--- Supplied information Enclosed Below ---

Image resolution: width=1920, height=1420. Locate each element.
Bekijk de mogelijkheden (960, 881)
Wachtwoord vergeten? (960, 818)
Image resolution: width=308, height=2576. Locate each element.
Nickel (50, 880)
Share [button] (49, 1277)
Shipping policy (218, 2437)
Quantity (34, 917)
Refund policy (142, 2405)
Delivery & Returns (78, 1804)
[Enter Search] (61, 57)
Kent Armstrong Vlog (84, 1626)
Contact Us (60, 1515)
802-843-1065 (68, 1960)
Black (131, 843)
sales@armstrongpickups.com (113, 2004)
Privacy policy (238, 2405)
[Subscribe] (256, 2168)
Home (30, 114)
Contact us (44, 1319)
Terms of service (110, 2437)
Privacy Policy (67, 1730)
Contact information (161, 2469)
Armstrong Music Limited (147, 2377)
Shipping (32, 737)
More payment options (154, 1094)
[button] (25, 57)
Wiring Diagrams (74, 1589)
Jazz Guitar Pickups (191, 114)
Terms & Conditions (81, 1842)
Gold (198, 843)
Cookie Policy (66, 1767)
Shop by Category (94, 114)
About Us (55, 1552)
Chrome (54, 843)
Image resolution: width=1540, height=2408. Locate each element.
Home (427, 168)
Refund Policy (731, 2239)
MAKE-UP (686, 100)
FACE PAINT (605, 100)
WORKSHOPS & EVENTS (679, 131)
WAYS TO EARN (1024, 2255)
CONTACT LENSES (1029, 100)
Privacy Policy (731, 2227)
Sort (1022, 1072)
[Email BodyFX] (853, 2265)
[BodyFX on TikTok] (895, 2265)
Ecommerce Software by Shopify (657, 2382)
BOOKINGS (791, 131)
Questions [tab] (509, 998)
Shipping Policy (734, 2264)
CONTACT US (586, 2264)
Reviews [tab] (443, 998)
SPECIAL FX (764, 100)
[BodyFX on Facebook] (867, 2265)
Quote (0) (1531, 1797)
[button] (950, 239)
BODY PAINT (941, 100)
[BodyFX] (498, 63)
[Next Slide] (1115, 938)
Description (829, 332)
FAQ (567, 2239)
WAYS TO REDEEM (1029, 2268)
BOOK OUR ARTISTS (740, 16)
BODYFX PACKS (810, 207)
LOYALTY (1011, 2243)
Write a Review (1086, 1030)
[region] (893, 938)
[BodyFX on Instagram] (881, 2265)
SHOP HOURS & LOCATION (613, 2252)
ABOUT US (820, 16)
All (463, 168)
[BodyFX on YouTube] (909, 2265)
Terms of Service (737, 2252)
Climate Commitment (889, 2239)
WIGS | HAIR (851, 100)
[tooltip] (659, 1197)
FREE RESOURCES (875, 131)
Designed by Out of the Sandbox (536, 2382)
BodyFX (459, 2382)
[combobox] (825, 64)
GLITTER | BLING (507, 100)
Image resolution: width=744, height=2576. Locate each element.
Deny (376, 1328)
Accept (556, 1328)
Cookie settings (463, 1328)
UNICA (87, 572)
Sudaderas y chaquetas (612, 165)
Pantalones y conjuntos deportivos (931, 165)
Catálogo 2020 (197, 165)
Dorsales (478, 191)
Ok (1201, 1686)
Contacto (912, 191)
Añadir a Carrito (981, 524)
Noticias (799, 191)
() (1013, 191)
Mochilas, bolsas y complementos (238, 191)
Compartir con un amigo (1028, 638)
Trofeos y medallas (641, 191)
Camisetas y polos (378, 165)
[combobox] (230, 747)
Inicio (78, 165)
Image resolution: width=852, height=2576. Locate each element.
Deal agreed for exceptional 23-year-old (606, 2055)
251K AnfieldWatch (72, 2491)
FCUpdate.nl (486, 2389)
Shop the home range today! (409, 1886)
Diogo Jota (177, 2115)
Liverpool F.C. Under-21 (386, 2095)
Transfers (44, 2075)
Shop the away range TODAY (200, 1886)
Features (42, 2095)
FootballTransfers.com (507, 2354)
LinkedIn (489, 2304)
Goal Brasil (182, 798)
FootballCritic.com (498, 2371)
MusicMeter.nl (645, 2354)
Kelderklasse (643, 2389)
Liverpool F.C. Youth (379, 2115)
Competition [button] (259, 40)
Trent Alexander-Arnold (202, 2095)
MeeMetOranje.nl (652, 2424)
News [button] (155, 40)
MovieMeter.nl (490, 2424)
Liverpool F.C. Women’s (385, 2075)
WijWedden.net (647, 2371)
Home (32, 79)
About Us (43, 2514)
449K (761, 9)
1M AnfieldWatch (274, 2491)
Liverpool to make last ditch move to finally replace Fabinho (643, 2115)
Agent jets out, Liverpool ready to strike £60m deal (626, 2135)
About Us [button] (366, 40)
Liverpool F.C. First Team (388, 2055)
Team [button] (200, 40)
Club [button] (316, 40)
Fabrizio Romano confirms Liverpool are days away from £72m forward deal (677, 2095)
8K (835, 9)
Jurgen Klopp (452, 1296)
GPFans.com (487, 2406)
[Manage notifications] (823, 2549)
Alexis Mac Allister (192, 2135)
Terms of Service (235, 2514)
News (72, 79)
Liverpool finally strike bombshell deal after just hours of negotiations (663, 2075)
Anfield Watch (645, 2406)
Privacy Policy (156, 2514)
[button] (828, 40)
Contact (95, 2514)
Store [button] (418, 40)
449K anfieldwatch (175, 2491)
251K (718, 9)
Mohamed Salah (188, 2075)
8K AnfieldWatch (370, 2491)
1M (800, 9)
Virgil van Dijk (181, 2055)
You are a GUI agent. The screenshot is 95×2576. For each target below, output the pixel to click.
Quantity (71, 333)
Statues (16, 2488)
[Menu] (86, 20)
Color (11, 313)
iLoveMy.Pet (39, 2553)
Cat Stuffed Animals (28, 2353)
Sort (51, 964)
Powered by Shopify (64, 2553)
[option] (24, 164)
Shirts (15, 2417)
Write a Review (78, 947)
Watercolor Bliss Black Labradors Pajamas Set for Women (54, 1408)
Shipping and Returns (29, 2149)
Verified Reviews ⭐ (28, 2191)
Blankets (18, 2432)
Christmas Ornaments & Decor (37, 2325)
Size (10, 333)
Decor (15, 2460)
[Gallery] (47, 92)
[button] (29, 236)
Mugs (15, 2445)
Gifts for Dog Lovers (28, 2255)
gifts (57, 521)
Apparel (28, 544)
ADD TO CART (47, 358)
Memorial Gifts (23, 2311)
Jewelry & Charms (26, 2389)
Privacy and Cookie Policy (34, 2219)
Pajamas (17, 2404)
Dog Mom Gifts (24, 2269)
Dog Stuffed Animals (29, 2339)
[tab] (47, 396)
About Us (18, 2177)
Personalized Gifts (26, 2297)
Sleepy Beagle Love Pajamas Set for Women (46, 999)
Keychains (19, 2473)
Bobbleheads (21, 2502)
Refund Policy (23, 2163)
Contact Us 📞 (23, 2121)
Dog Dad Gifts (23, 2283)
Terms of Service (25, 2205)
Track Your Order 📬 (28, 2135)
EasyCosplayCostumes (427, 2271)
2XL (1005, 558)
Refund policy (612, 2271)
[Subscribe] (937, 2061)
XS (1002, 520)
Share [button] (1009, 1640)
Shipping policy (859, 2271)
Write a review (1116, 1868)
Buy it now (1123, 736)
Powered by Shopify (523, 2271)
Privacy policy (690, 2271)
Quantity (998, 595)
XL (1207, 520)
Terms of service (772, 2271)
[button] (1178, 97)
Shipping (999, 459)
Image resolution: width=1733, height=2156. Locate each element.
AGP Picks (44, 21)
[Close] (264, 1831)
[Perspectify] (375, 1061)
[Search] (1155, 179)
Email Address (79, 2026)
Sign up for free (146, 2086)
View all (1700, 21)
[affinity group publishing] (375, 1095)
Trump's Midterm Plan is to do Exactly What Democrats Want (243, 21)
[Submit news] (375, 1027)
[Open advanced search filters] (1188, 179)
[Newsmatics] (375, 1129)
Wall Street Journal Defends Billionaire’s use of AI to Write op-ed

--- End of Enclosed Supplied information ---

## Try it
Copying word for word, give each line of the data above from the first one through the line containing "Chrome (54, 843)", and nothing else.

## Solution to the exercise
Image resolution: width=1920, height=1420. Locate each element.
Bekijk de mogelijkheden (960, 881)
Wachtwoord vergeten? (960, 818)
Image resolution: width=308, height=2576. Locate each element.
Nickel (50, 880)
Share [button] (49, 1277)
Shipping policy (218, 2437)
Quantity (34, 917)
Refund policy (142, 2405)
Delivery & Returns (78, 1804)
[Enter Search] (61, 57)
Kent Armstrong Vlog (84, 1626)
Contact Us (60, 1515)
802-843-1065 (68, 1960)
Black (131, 843)
sales@armstrongpickups.com (113, 2004)
Privacy policy (238, 2405)
[Subscribe] (256, 2168)
Home (30, 114)
Contact us (44, 1319)
Terms of service (110, 2437)
Privacy Policy (67, 1730)
Contact information (161, 2469)
Armstrong Music Limited (147, 2377)
Shipping (32, 737)
More payment options (154, 1094)
[button] (25, 57)
Wiring Diagrams (74, 1589)
Jazz Guitar Pickups (191, 114)
Terms & Conditions (81, 1842)
Gold (198, 843)
Cookie Policy (66, 1767)
Shop by Category (94, 114)
About Us (55, 1552)
Chrome (54, 843)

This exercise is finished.